What ingredients, with their amounts, does the recipe page list for the Basic Salad Dressing?

Page text:

══════════════════════════════

2. Ginger and dried peaches granola: Add chopped candied ginger to the granola about 20 minutes before it is done baking. Amount varies depending on taste but a little goes a long way. Add dried peaches instead of raisins.
3. Cranberry granola: substitute cranberries for raisins.

Special note: If you are doubling or tripling the recipe, the cooking time will take a bit longer. The best way to figure out when granola is done is when the oats turn golden and you can smell them baking.

Saturday, September 6, 2008

Salad Dressing

This is a recipe for a great basic dressing. I have a soft spot for Annie's Goddess Dressing but sometimes that tahini is too overpowering. Enjoy!

Basic Salad Dressing
1 garlic clove, chopped
4 tbls oil
4 tbls red wine or cider vinegar
1 - 2 tbls yogurt
dash of salt
dash of pepper

Combine ingredients and stir. Store unused dressing in the fridge. Shake well before serving.

Tuesday, August 19, 2008

Bread Homestyle

D made the best bread last week. Better than the bread I had been attempting several months ago before I was derailed by a broken oven, school, and moving. That said I am one lucky lady. We were both sick or at least I was at that point. It was a sickness that robbed us of our sense of smell and taste. But the fresh baked bread really hit the spot. This recipe is from D’s mom.

Bread Recipe

2 tbl yeast (two packets)
Pinch sugar
1 c warm water
1 c warm milk
1/2 c honey
3 tbs butter
2 1/2 c whole wheat flour
1 egg (slightly beaten)
1 tbs salt
3 1/2 to 4 c white flour

Combine 2 tbls yeast, the warm water and a pinch of sugar. Mix and let sit for about five minutes. Yeast should start to foam and bubble.

══════════════════════════════

Stored data:
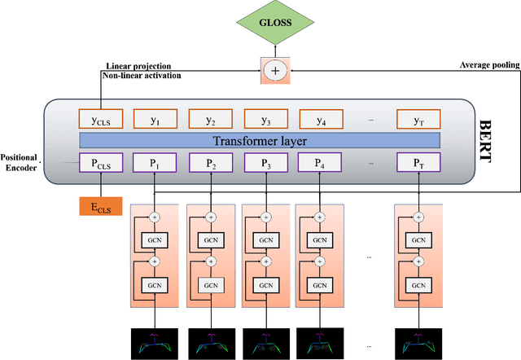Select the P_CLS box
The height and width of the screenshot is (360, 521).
point(100,163)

══════════════════════════════

Result of the task:
- 1 garlic clove, chopped
- 4 tbls oil
- 4 tbls red wine or cider vinegar
- 1 - 2 tbls yogurt
- dash of salt
- dash of pepper